> [PROBLEM REQUIREMENTS] Print the records below exactly. Omit every picture.

DATA EXCERPTS below:

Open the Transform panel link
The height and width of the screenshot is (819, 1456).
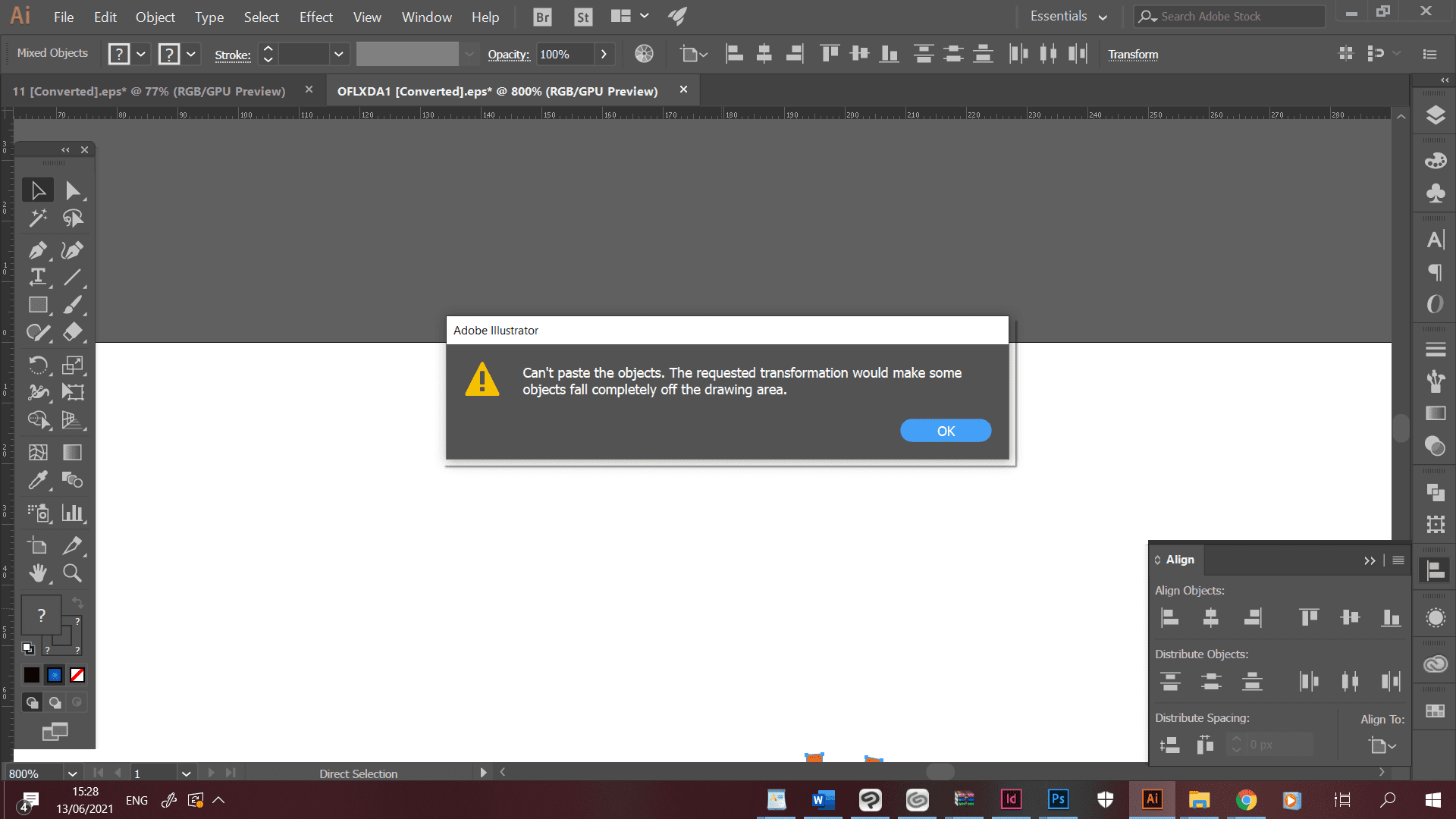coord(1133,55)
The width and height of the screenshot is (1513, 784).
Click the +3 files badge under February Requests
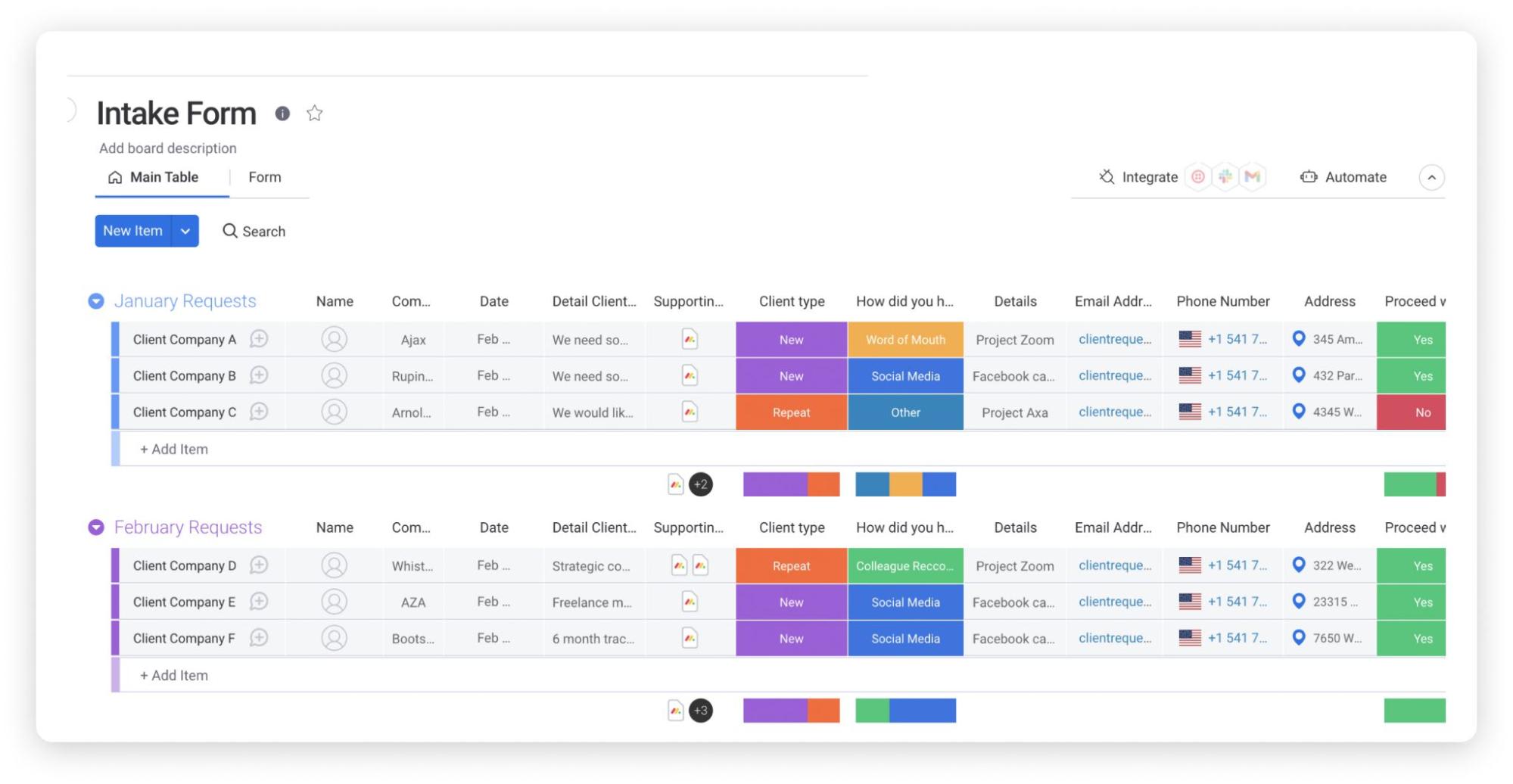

End of DATA EXCERPTS.

> [SOLUTION BELOW]
Open the Transform panel link
The height and width of the screenshot is (819, 1456).
coord(1133,55)
The width and height of the screenshot is (1513, 784).
Click the +3 files badge under February Requests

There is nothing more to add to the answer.